Gas-phase acidities of cysteine-polyglycine peptides: The effect of the cysteine position

The sequence and conformational effects on the gas-phase acidities of peptides have been studied by using two pairs of isomeric cysteine-polyglycine peptides, CysGly_3,4NH₂ and Gly_3,4CysNH₂. The extended Cooks kinetic method was employed to determine the gas-phase acidities using a triple quadrupole mass spectrometer with an electrospray ionization source. The ion activation was achieved via collision-induced dissociation experiments. The deprotonation enthalpies (Δ_acid H) were determined to be 323.9 ± 2.5 kcal/mol (CysGly₃NH₂), 319.2 ± 2.3 kcal/mol (CysGly₄NH₂), 333.8 ± 2.1 kcal/mol (Gly₃CysNH₂), and 321.9 ± 2.8 kcal/mol (Gly₄CysNH₂), respectively. The corresponding deprotonation entropies (Δ_acid S) of the peptides were estimated.
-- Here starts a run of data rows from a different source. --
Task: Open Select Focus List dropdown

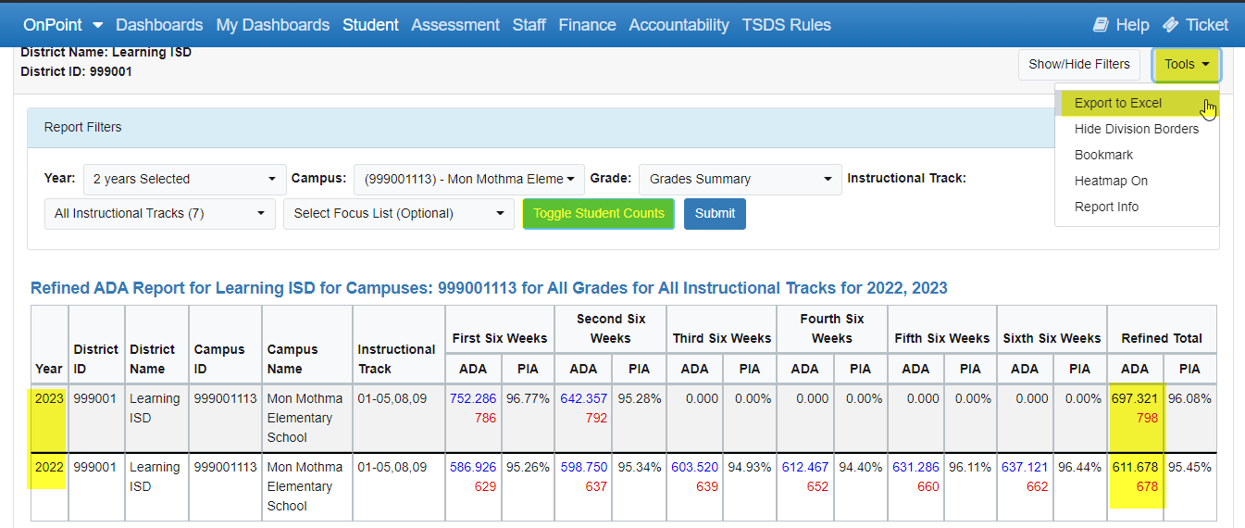Action: point(398,213)
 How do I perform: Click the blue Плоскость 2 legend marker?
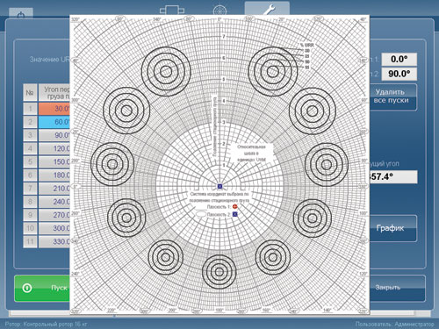point(234,214)
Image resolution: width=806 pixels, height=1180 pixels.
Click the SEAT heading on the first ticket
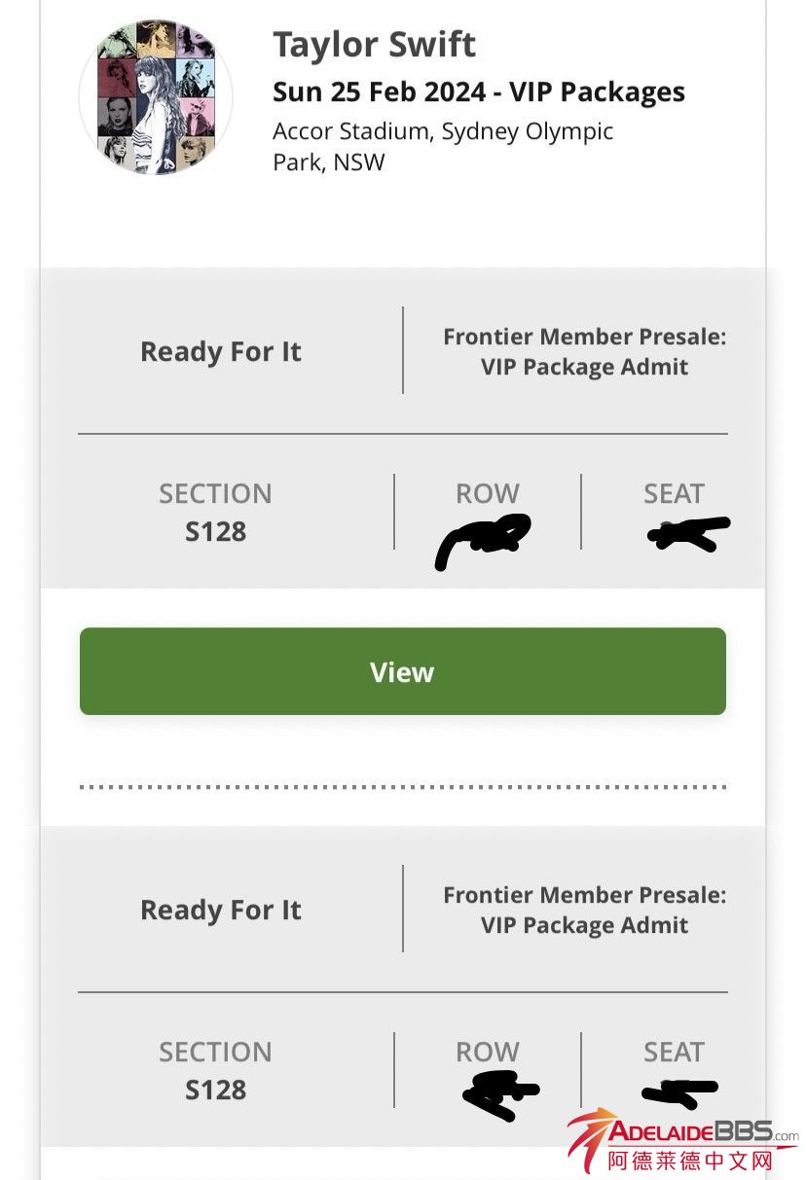[674, 493]
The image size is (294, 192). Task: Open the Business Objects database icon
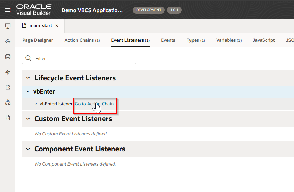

The gas-phase acidities (Δ_acid G) were derived to be 318.4 ± 2.5 kcal/mol (CysGly₃NH₂), 314.9 ± 2.3 kcal/mol (CysGly₄NH₂), 327.5 ± 2.1 kcal/mol (Gly₃CysNH₂), and 317.4 ± 2.8 kcal/mol (Gly₄CysNH₂), respectively. Conformations and energetic information of the neutral and anionic peptides were calculated through simulated annealing (Tripos), geometry optimization (AM1), and single point energy calculations (B3LYP/6-31+G(d)), respectively. Both neutral and deprotonated peptides adopt many possible conformations of similar energies. All neutral peptides are mainly random coils. The two C-cysteine anionic peptides, Gly_3,4(Cys-H)⁻NH₂, are also random coils. The two N-cysteine anionic peptides, (Cys-H)⁻Gly_3,4NH₂, may exist in both random coils and stretched helices. The two N-cysteine peptides, CysGly₃NH₂ and CysGly₄NH₂, are significantly more acidic than the corresponding C-terminal cysteine ones, Gly₃CysNH₂ and Gly₄CysNH₂. The stronger acidities of the former may come from the greater stability of the thiolate anion resulting from the interaction with the helix-macrodipole, in addition to the hydrogen bonding interactions.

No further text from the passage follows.